Die ehemals römisch-katholische Bunkerkirche St. Sakrament, seit 2015 koptische Gemeinde St. Maria, im Düsseldorfer Stadtteil Heerdt (Heerdter Landstraße 270/Ecke Kevelaerer Straße) war ursprünglich ein Hochbunker aus dem Zweiten Weltkrieg, der auf vier Etagen rund 2300 Menschen Platz bot. Das unter Denkmalschutz gestellte Gebäude ist damit ein weltweit einzigartiges Gotteshaus und wurde treffenderweise auch als die „stabilste Kirche der Welt“ bezeichnet. Heute ist es Kirche, Mahnmal und Kunstort in einem.

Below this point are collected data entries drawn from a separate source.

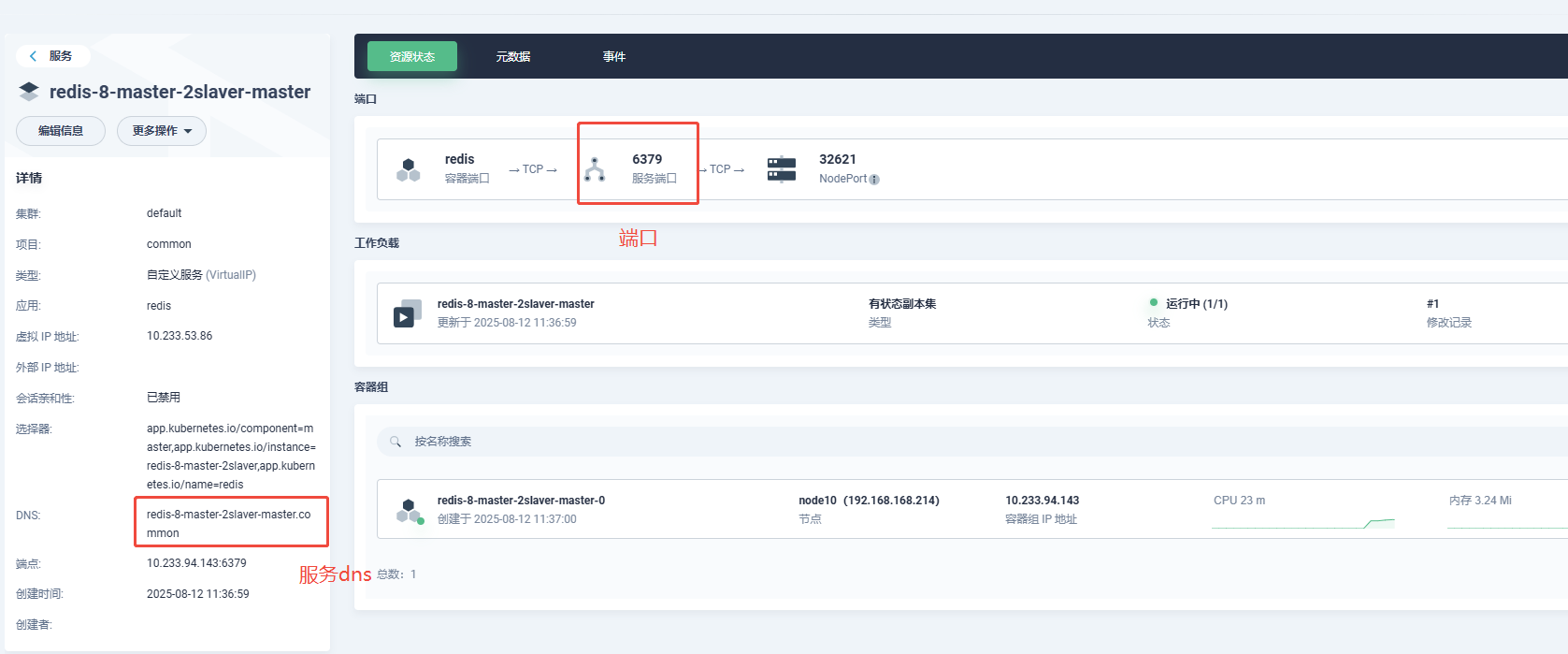Click the NodePort server icon

[781, 169]
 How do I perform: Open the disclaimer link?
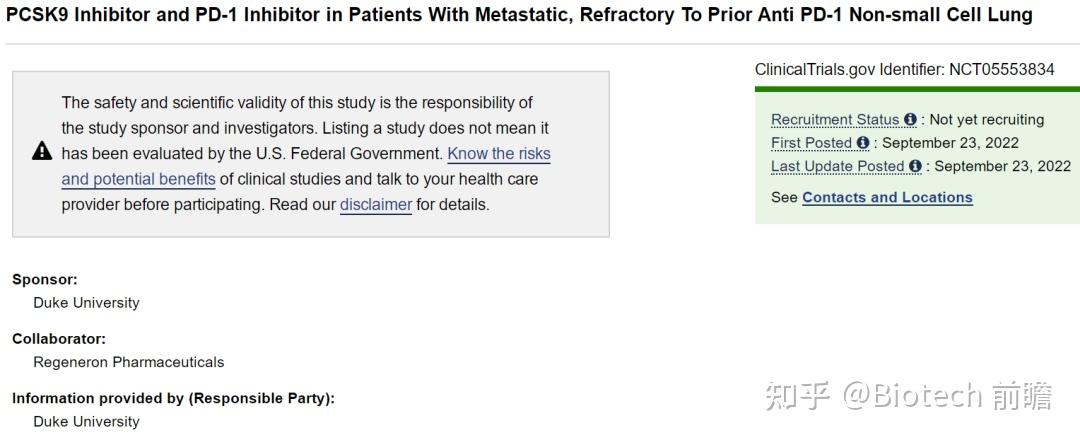376,205
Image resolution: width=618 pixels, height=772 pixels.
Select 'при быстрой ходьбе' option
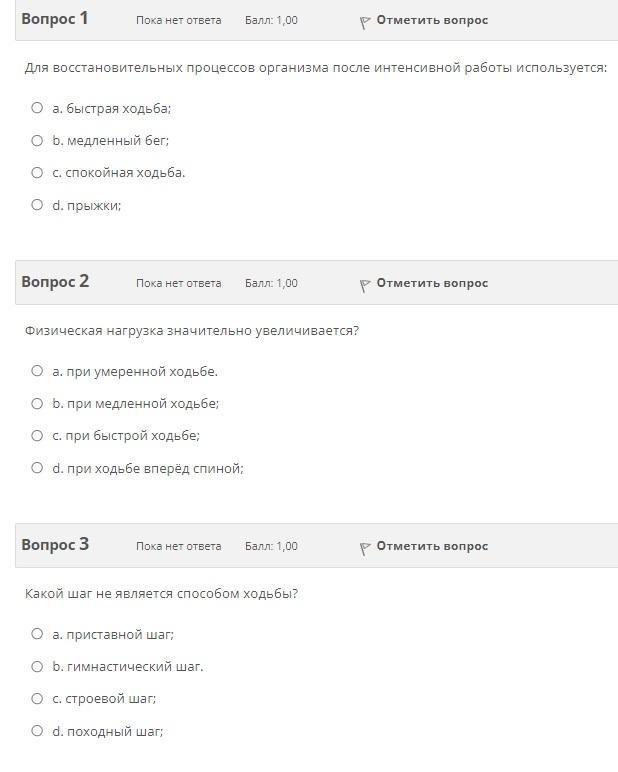(x=37, y=435)
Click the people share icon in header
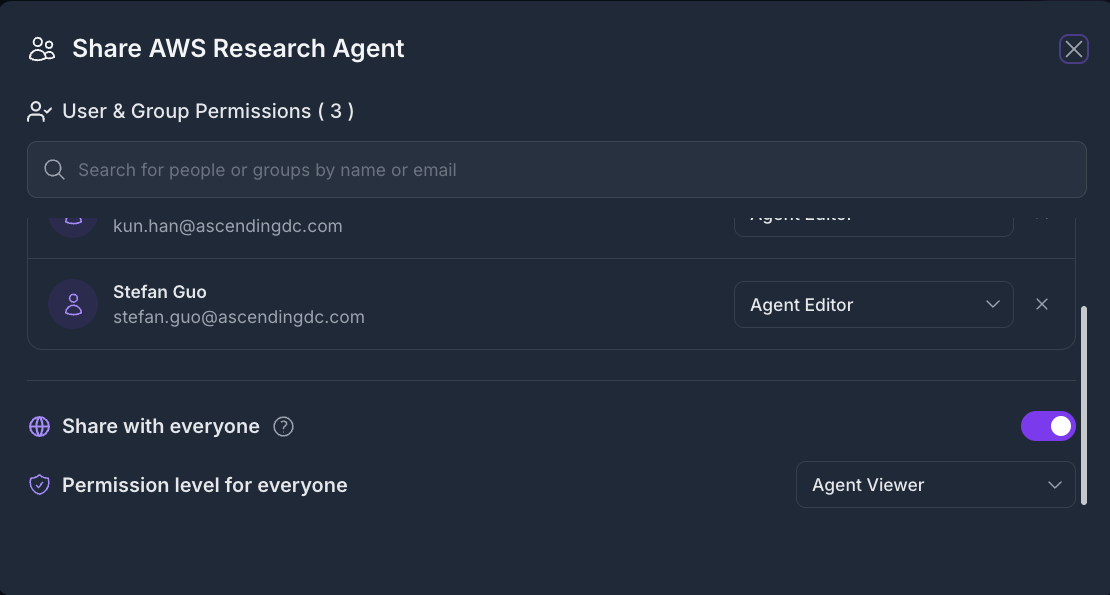The width and height of the screenshot is (1110, 595). 42,49
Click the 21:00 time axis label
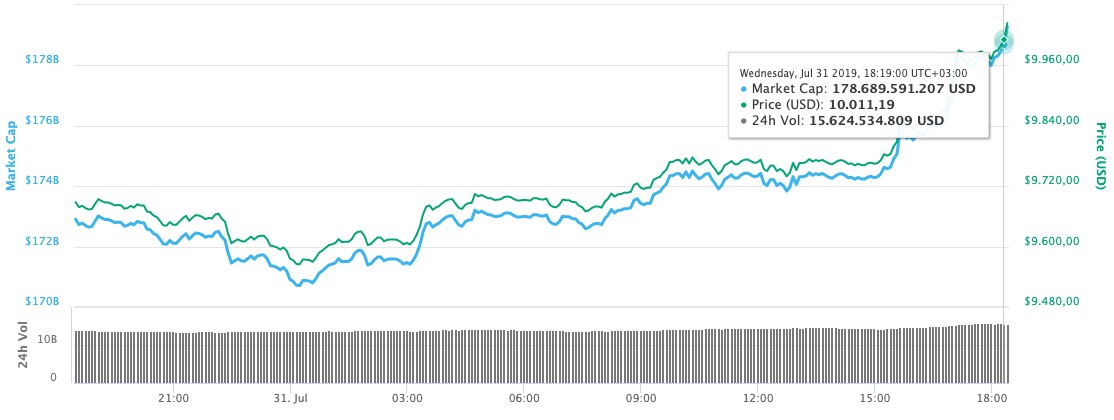The image size is (1114, 420). coord(173,398)
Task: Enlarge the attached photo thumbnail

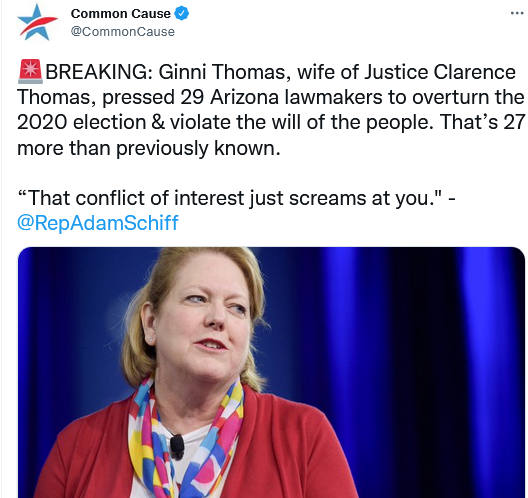Action: (x=271, y=372)
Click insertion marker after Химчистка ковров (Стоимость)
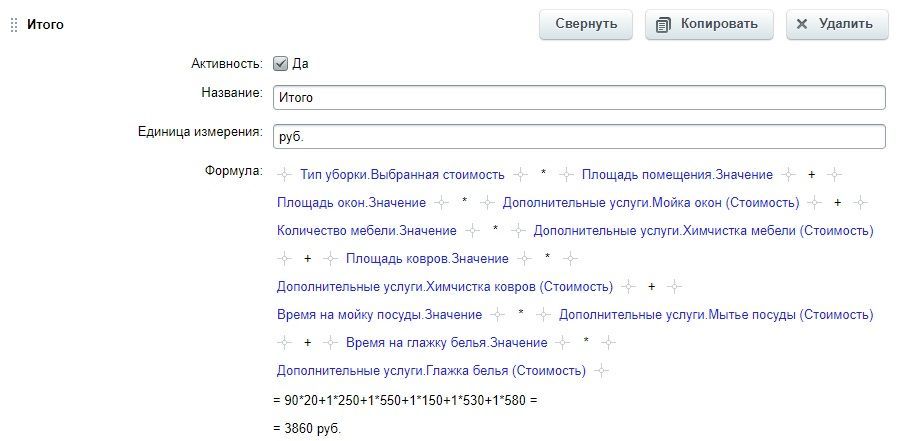Screen dimensions: 897x441 [628, 287]
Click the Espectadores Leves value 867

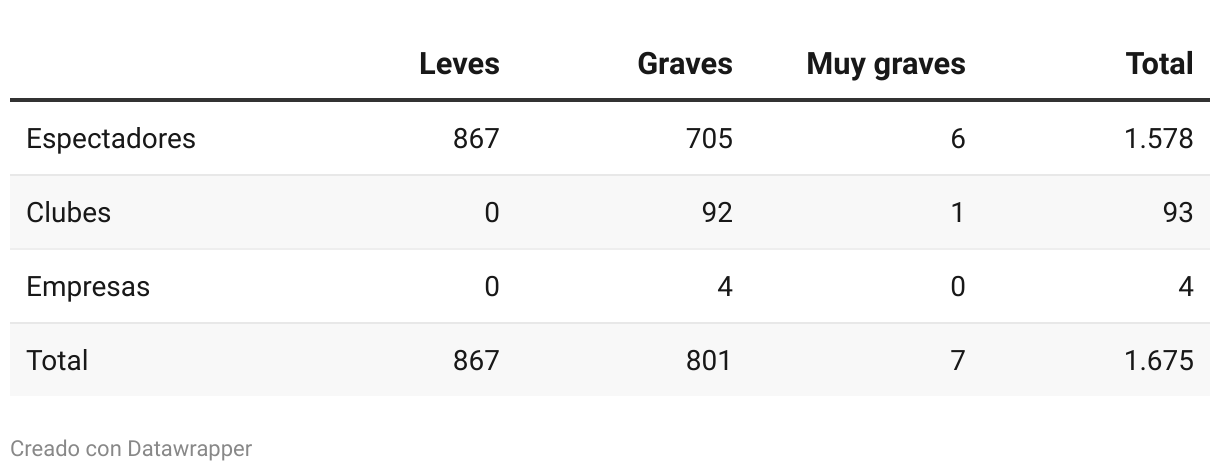[476, 138]
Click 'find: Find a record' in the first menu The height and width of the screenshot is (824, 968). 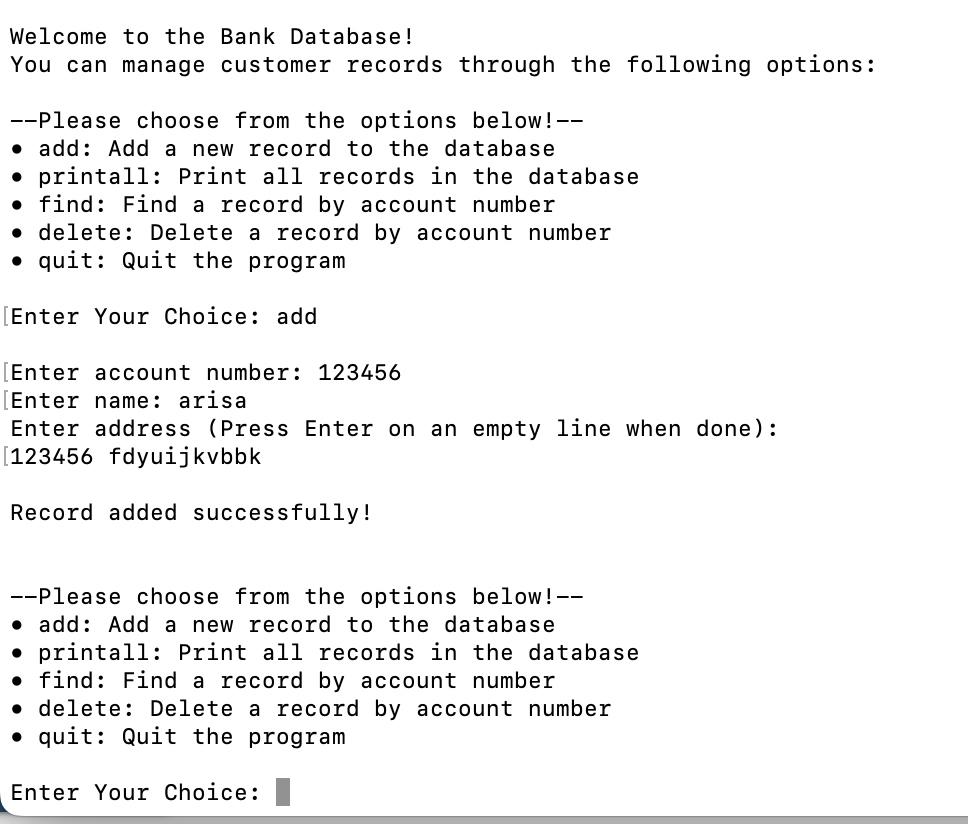point(296,205)
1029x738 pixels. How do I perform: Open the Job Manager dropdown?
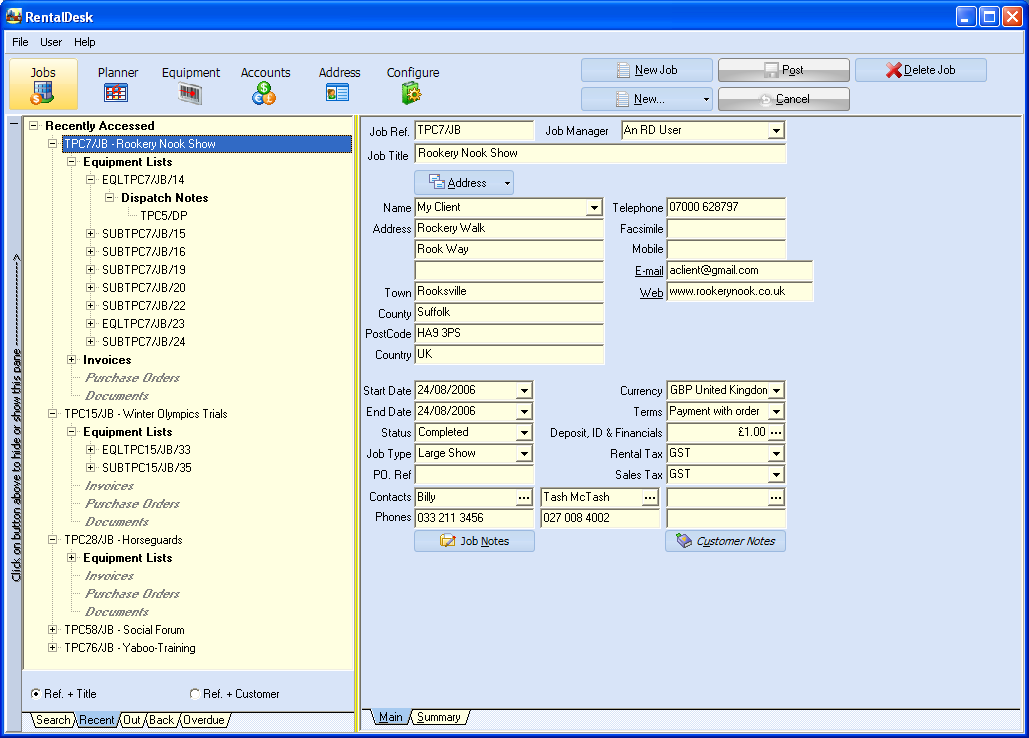(776, 131)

Geschichte[Bearbeiten | Quelltext bearbeiten]

Als 1928 die Gemeinde St. Sakrament das Kirchengrundstück erwarb, konnte zunächst aus Geldmangel keine Kirche gebaut werden. Zwischen 1940 und 1942 wurde das Grundstück von den Nationalsozialisten enteignet, um einen Luftschutzhochbunker zu bauen. Aus Gründen der Tarnung gab man ihm die Form einer Kirche (Kirchenbunker). Der Architekt war Philipp Wilhelm Stang. Die Gemeinde nahm zunächst mit einer angrenzenden Notbaracke als Gotteshaus vorlieb, die 1944 einem Bombenangriff zum Opfer fiel; der Bunker dagegen überstand zahlreiche Treffer völlig unbeschadet.

Nach dem Krieg, am 17. Juni 1947, kam Carl Klinkhammer als Pfarrer nach St. Sakrament und leitete den Umbau des Bunkers zu Kirche und Wohnräumen ein. Der Umbau erfolgte nach Plänen des Architekten Stang von 1947 bis 1949. Dank seines Rufes und seiner Bekanntheit als „Ruhrkaplan“ gelang es Pfarrer Klinkhammer durch Vorträge und Predigten eine beträchtliche Summe für sein Vorhaben zu sammeln. In einem Festgottesdienst am 30. Oktober 1949 konsekrierte Kardinal Frings das zum Gotteshaus umgestaltete Bauwerk. Pfarrer Klinkhammer wohnte in einer für ihn in dem Bunker eingerichteten Wohnung bis zu seinem Tod 1997.[1]

Zu Beginn der 1990er Jahre musste die Kirche dringend saniert werden; seit dem 30. November 1997 wird sie wieder in neuem Glanz genutzt. Auch wurde sie 2002 im Rahmen der EUROGA 2002 als Ausstellungs- und Kunstort neu entdeckt.

Seit dem Sommer 2015 gehört die Kirche der koptisch-orthodoxen Gemeinde, nachdem die katholische Gemeinde sie infolge rückläufiger Zahl von Gläubigen auf längere Sicht nicht hätte halten können. Für 700 koptische Familien aus Düsseldorf und aus dem Umkreis der Stadt ist das Gotteshaus religiöses Zentrum, das sie aus Spenden finanzieren.[2]

Der Umbau[Bearbeiten | Quelltext bearbeiten]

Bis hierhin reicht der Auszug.